Among the records below, find the lines that hold the word "Task" and report how many there are, with no other words.

RECORDS TO PROCESS »
"""
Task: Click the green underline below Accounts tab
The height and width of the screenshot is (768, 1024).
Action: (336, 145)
"""
"""
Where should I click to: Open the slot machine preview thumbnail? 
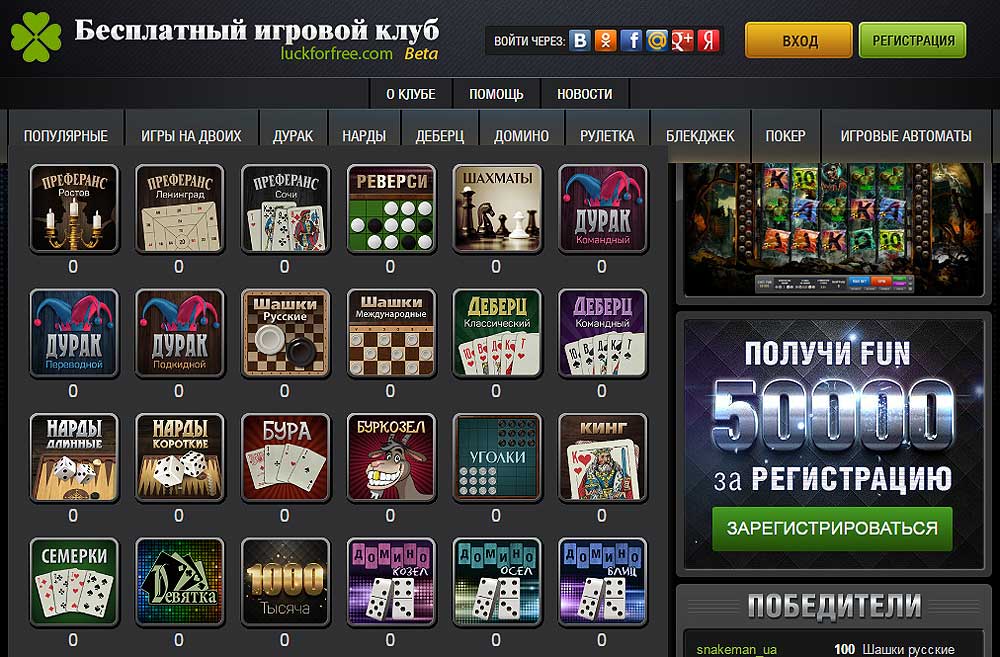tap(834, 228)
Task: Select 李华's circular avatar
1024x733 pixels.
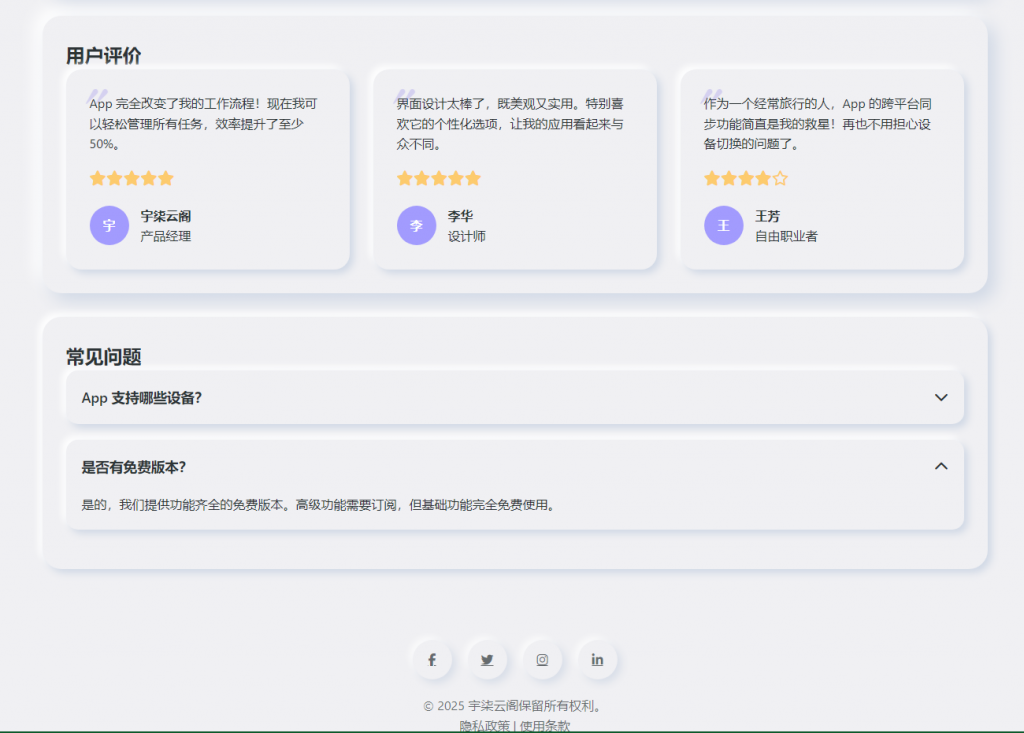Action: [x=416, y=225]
"""
SOLUTION TO THIS EXERCISE » 2